■ **Given data**
>>>>
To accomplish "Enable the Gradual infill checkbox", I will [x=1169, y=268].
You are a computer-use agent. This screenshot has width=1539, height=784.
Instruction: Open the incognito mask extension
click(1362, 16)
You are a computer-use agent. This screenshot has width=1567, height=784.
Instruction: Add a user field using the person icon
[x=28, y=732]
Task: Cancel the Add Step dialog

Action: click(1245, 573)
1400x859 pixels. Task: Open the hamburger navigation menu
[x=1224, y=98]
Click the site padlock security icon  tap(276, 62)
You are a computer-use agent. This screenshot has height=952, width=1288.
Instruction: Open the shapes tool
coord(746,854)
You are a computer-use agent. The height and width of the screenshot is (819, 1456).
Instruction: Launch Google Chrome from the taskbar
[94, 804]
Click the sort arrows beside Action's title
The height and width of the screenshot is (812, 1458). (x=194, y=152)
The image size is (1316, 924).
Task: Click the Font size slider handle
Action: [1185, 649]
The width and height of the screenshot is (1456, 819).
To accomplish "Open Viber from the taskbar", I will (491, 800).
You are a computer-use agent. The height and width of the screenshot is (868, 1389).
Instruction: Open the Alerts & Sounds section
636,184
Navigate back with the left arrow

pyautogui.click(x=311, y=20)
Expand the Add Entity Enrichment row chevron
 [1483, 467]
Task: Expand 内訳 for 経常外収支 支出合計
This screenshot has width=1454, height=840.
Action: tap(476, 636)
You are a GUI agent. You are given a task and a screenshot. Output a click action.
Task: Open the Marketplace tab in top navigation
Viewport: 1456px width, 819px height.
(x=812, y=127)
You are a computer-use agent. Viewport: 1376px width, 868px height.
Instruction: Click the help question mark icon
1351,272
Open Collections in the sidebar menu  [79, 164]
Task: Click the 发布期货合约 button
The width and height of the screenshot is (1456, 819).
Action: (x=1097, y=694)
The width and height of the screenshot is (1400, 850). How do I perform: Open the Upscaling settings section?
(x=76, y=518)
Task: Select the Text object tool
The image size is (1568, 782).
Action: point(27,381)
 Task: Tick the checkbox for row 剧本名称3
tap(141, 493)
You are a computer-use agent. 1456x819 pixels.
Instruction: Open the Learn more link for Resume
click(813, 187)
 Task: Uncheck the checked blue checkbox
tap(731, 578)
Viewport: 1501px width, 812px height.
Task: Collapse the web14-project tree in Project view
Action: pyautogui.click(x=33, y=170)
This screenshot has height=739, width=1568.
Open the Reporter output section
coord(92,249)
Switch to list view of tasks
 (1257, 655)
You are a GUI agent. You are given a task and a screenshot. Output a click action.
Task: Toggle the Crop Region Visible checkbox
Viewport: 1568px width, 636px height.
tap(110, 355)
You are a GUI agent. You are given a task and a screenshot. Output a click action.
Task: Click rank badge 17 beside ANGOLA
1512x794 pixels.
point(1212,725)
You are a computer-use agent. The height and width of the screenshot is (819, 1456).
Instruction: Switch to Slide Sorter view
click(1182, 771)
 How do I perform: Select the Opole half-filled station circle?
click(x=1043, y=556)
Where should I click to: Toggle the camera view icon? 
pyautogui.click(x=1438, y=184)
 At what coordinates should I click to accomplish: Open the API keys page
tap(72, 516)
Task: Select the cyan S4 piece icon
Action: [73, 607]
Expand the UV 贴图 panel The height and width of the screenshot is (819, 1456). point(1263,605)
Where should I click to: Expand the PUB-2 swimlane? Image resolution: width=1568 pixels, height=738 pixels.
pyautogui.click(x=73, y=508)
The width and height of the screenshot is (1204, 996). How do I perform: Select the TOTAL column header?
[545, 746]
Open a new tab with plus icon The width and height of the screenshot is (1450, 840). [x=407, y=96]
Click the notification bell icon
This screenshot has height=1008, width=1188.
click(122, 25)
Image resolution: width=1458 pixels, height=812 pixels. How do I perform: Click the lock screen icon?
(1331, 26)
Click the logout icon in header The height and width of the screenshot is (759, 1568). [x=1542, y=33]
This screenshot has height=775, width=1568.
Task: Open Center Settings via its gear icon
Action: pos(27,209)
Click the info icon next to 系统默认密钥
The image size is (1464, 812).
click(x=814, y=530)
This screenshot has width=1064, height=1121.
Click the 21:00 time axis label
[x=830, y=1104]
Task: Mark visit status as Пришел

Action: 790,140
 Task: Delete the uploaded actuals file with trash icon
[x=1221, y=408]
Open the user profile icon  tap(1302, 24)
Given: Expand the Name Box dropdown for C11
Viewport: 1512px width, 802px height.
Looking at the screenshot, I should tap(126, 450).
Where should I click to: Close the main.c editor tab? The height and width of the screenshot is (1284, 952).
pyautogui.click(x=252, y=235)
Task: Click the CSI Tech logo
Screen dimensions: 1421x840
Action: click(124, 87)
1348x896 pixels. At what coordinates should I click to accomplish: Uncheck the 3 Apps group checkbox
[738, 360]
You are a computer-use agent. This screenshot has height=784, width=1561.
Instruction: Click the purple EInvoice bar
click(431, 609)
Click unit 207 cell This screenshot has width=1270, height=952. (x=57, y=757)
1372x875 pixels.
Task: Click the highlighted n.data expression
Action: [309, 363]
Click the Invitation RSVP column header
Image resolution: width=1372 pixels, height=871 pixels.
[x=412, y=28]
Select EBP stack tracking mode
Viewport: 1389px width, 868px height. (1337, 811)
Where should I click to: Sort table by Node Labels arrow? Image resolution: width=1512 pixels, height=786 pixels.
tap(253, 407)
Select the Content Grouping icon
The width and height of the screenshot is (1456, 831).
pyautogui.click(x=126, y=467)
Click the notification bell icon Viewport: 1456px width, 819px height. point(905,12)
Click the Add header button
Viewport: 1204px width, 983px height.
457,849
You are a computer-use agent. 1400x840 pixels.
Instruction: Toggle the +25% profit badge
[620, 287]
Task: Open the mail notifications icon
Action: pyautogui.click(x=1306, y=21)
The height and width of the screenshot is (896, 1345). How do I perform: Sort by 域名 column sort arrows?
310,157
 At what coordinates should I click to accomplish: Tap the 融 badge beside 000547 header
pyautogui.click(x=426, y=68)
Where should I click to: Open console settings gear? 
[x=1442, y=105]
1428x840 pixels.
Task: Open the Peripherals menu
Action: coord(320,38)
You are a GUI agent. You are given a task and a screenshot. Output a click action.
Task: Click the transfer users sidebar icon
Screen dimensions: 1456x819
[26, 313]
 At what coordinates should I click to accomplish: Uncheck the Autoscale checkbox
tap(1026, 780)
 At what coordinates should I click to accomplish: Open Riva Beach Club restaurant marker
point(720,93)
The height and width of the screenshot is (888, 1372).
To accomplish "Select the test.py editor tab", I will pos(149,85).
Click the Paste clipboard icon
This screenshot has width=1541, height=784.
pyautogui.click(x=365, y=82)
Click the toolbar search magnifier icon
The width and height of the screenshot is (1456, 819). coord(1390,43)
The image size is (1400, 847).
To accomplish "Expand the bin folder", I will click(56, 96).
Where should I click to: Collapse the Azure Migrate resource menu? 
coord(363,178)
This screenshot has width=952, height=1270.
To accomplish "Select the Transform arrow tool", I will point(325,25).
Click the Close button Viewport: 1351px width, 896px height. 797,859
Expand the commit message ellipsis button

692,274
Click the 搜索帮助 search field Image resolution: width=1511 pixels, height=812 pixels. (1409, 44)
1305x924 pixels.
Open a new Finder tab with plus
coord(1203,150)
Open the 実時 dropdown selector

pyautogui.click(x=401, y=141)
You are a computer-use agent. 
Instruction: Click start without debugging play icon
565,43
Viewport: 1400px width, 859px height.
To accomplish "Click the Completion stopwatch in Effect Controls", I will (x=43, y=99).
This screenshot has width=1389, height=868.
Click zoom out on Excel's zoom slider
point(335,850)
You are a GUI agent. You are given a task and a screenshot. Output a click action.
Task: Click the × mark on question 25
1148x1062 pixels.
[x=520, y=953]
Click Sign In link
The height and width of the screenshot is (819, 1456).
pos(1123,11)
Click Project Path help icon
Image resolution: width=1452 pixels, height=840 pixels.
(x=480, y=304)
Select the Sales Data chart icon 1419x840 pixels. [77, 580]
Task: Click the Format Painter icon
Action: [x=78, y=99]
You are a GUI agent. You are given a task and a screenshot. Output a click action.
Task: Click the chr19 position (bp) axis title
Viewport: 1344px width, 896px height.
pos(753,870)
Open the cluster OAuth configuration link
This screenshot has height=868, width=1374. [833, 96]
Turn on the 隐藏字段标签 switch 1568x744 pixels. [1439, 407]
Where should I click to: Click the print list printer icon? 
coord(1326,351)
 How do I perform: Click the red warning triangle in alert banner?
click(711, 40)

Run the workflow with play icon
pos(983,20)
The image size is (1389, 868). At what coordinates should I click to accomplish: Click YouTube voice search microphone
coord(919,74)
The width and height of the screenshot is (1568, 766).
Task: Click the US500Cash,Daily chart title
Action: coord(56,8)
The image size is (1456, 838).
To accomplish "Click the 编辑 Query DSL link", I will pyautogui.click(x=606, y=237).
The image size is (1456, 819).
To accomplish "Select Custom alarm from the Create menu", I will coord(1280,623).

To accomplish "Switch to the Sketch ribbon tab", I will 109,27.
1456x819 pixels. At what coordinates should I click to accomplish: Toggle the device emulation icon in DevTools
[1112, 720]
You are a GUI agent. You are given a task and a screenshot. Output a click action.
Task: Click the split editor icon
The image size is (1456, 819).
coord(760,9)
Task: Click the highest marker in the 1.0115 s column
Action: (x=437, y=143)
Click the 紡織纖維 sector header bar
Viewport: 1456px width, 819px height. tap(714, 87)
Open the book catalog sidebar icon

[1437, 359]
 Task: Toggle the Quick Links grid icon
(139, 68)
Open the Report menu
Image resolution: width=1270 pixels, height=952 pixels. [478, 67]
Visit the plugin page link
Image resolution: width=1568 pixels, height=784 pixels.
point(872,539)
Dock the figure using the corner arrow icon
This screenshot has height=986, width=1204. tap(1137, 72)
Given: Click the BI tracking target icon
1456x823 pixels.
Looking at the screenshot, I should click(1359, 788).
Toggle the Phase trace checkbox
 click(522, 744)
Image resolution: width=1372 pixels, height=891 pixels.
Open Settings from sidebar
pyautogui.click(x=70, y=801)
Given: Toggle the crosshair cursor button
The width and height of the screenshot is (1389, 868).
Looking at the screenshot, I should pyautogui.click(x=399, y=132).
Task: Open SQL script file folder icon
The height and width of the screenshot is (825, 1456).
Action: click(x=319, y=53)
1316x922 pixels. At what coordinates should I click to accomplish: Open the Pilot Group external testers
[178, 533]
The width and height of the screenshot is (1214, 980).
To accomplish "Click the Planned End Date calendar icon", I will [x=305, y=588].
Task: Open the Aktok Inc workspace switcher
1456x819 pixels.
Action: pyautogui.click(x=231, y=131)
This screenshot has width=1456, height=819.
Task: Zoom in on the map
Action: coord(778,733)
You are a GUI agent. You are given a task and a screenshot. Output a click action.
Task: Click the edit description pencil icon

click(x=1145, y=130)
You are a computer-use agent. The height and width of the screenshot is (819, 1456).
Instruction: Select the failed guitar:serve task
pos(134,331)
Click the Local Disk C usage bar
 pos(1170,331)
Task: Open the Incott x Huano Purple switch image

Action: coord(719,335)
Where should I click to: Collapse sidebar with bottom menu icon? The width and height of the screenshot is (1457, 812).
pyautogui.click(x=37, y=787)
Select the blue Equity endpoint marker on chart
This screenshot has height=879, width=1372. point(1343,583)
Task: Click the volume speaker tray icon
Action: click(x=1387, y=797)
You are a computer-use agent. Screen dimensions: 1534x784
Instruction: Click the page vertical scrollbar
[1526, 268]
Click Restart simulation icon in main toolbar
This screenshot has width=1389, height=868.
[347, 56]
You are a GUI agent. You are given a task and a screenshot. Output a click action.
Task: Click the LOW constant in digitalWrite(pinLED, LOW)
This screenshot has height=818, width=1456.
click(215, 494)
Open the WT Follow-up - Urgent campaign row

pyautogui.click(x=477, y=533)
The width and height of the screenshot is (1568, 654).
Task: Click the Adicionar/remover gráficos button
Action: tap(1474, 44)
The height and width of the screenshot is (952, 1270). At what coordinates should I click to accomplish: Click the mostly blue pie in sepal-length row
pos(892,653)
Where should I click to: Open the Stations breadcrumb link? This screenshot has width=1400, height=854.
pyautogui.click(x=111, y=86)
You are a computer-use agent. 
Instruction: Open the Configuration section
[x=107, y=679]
<<<<
The line with "has height=952, width=1288." is the last to include; transcribe exactly every line from the top of the material above down to it.

To accomplish "Enable the Gradual infill checkbox", I will [x=1169, y=268].
You are a computer-use agent. This screenshot has width=1539, height=784.
Instruction: Open the incognito mask extension
click(1362, 16)
You are a computer-use agent. This screenshot has width=1567, height=784.
Instruction: Add a user field using the person icon
[x=28, y=732]
Task: Cancel the Add Step dialog

Action: click(1245, 573)
1400x859 pixels. Task: Open the hamburger navigation menu
[x=1224, y=98]
Click the site padlock security icon  tap(276, 62)
You are a computer-use agent. This screenshot has height=952, width=1288.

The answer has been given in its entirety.